These problems are well known and there are lots of ways to ameliorate them. It all revolves around the stateless event-driven nature of the web. The current solutions try to regain some statefulness. For example, many environments allow you to tag certain variables as 'persistent'.

Through the right kind of magic, the value of $yourName might then survive from name.html to car.html without the use of the hidden form input. It is also possible to unify the three files into one 'persistent class'. Every variable within that class is then 'persistent', and travels automatically from page to page.

However, all these tricks fail to do more than gloss over the problem. Each pageview is a whole new event. Each stage has to check if previous states behaved. Each stage must make sure that it cannot be fooled by accessing it at the wrong moment (which as mentioned before would allow us to skip the 'accident history' page).

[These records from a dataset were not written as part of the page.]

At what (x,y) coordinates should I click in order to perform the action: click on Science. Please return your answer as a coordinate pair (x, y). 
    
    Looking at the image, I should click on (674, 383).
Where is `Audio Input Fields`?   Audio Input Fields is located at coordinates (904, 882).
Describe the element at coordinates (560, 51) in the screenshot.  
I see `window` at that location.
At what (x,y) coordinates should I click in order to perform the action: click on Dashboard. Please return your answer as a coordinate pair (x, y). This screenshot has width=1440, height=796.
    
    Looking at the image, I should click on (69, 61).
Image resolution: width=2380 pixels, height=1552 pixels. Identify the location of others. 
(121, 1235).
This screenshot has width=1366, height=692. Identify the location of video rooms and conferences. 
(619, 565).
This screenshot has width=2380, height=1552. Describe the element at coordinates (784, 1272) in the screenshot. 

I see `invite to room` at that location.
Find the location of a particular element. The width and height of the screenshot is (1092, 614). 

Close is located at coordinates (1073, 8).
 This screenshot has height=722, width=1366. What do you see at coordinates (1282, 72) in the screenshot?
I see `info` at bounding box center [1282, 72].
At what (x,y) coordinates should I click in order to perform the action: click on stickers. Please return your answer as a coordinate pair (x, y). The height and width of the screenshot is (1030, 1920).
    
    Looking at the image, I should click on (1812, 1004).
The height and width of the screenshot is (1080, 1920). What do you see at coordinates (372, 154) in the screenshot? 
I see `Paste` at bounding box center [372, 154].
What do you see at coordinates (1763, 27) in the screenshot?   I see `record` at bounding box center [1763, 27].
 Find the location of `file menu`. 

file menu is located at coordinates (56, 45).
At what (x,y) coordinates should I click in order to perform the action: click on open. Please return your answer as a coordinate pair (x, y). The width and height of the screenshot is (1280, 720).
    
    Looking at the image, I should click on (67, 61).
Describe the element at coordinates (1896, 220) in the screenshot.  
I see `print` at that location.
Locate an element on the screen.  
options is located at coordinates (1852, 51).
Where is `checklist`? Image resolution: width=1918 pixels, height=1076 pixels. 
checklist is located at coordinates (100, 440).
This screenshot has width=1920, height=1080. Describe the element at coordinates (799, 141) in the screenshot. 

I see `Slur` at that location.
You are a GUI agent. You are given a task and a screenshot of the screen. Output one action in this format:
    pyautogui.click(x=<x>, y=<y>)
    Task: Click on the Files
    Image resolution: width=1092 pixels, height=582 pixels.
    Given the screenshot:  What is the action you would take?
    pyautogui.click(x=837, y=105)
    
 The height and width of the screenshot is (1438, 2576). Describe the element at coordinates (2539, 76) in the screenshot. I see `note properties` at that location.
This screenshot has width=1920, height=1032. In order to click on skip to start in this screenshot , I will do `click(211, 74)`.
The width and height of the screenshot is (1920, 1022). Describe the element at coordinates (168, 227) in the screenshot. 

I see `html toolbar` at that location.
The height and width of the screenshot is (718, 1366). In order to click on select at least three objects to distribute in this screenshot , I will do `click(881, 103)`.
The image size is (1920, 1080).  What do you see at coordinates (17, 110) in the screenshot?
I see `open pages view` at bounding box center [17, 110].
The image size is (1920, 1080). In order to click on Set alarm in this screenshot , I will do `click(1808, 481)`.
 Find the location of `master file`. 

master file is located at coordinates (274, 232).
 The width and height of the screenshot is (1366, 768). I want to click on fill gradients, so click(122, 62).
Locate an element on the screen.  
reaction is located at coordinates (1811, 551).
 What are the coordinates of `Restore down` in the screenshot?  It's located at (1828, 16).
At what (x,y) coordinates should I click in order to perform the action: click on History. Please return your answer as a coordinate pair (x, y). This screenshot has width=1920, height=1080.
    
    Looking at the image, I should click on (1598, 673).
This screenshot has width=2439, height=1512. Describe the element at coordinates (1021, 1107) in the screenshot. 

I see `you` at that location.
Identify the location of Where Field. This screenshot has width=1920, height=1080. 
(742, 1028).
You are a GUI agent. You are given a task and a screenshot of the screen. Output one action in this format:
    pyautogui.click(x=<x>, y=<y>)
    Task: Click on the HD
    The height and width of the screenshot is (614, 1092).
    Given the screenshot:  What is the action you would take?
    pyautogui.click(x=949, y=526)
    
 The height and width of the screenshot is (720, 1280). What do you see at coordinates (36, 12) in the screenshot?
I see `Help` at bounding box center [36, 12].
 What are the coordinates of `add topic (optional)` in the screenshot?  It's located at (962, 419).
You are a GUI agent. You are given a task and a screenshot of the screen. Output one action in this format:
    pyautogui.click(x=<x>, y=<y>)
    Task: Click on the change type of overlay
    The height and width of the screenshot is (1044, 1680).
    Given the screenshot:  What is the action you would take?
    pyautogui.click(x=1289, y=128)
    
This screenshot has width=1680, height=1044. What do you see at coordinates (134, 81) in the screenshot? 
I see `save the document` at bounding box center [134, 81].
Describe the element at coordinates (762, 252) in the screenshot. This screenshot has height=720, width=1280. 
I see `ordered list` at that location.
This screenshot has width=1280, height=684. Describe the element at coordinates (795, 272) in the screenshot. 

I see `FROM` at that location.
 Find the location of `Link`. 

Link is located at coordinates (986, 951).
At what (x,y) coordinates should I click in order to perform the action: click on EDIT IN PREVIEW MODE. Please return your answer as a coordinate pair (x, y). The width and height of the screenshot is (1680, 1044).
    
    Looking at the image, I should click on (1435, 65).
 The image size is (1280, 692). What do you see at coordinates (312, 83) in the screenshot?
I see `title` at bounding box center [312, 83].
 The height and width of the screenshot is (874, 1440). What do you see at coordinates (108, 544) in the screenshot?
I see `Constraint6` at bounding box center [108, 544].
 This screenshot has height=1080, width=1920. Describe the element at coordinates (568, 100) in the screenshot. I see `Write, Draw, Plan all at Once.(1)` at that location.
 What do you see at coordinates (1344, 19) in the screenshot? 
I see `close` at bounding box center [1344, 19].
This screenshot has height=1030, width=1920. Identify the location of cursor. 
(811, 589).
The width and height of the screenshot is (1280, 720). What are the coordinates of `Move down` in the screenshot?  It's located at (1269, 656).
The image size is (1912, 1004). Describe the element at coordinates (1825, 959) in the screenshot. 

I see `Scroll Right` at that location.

Why not go back to the old days?

Compared to the many-Desks drama, the simple numbered program listed above sounds like heaven! Why did you ever move to this event driven nonsense? As mentioned, this is partly due to the 'dynamic page' paradigm, where some dynamic code is added to basically static webpages, ie, a clock telling you the current time.

Such pages are inherently 'desk oriented'. Also, as the computer science people can tell you, nothing is as efficient as stateless interrupt driven operations. While the user is filling out his form, say, in between index.html and name.html, no resources are consumed, save perhaps for the piece of paper we have to store - a few bytes.

The dynamic page paradigm is ridiculously efficient. Even a meager webserver could run millions of sessions this way - because there is no session to speak of. In the absence of other stimuli, no computer professional can resist the pull of perfect efficiency.

The listed program above has to wait for the user to fill out his form. This 'waiting' consumes resources - but not a lot. By the time you are driving enough traffic for this to matter, you will have other problems.

A new (or old!) paradigm: Synchronous Web Programming

The technical term for the simple program listing above is 'Synchronous'. It outputs a form and then waits, in place, for the user to respond. This paradigm is new for web programming, but is old hat for all other uses.

Over the past 30 years it has served us well. It is time for us to integrate the web into our current practices, and treat it no different from other programs.

A sample implementation exists which has already proven that the synchronous paradigm lends itself very well to webdesign. It is expected that existing script languages can be adapted to synchronous operations.

Some example code

  main()
  {
    string username;
    if(doUserPasswordCheck(&username)) {
      memberMenu();
    }
    print("Bye!");
    die(); // session will die after page is viewed   
  }

  bool doUserPasswordCheck(string *user)
  {
    while(true) {            // loop forever
      startTableForm();      // makes a pretty form in a table
      formInput("Your username","username");
      formPassword("Your password","password");
      formSubmit("Login!");
      formSubmit("Cancel"); 
      formEnd();
      
      readVariables(); // wait for user input

      if(buttonPressed("Cancel")) // user canceled
	return false; // not logged in

      if(getVar("username").empty())
	formError("username","<- must not be empty!"); // will be displayed on retry

      if(!userPassExists(getVar("username"),getVar("password")))
	print("Password/username did not match database! Try again: ;<p>\n");
      else {
        *user=getVar("username");
	return true;
      }
    }
    return false; // we never get here
  }

Hang on, this can never work!

You are a dinosaur.